> **WHAT THE TASK REQUIRES**: Lay out the items below as a Markdown table with the columns Row and Item line, starting with the line that contains "at (64, 394)." and going on through the line that contains "The image size is (2212, 1659).". Include only those lines and leave out any blank ones.

> **DATA FOR ANALYSIS**:

= = = = =

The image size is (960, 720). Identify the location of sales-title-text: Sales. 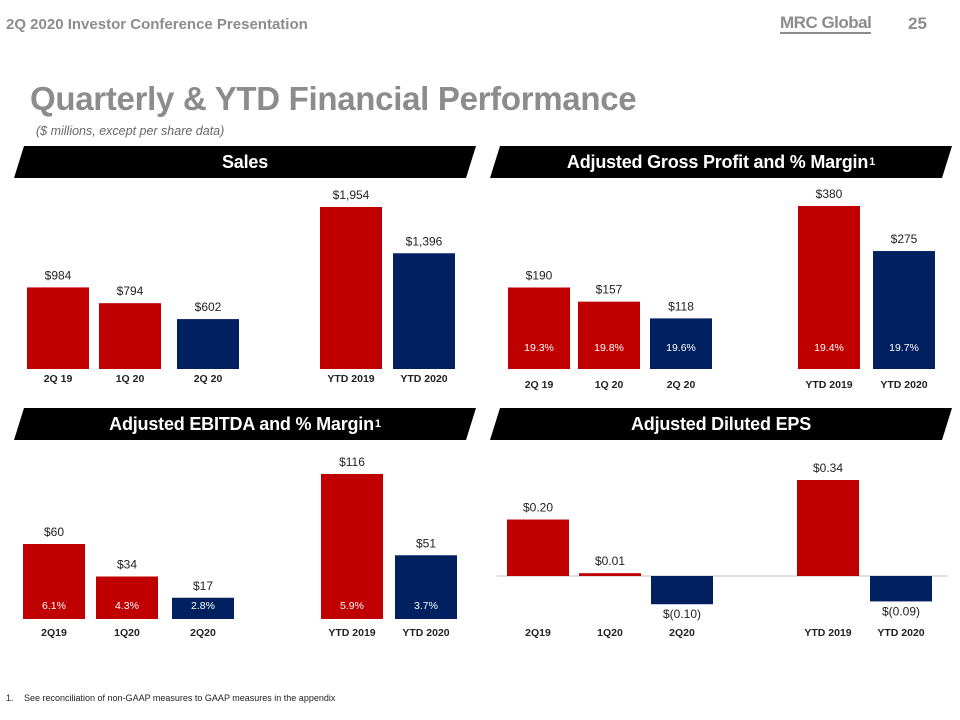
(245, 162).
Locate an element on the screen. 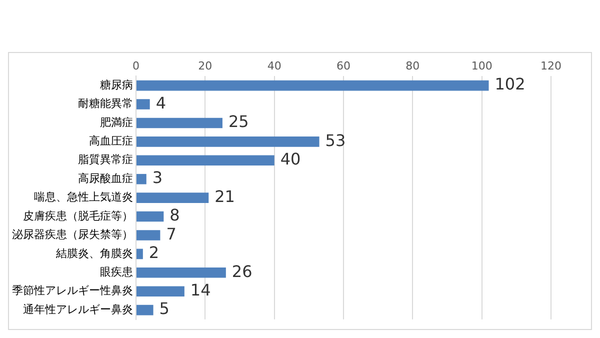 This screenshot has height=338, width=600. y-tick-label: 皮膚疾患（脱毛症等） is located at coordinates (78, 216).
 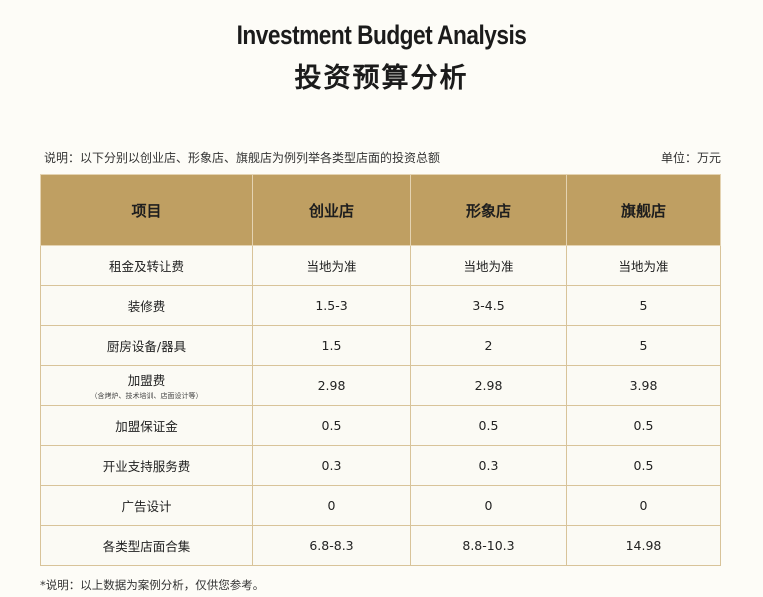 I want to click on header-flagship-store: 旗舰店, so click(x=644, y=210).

= = = = =

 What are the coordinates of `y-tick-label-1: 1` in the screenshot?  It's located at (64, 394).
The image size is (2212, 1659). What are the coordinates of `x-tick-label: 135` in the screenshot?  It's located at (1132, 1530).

= = = = =

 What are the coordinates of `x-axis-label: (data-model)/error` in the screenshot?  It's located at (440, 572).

= = = = =

> **TASK SOLUTION**:
| Row | Item line |
|---|---|
| 1 |  What are the coordinates of `y-tick-label-1: 1` in the screenshot?  It's located at (64, 394). |
| 2 | The image size is (2212, 1659). What are the coordinates of `x-tick-label: 135` in the screenshot?  It's located at (1132, 1530). |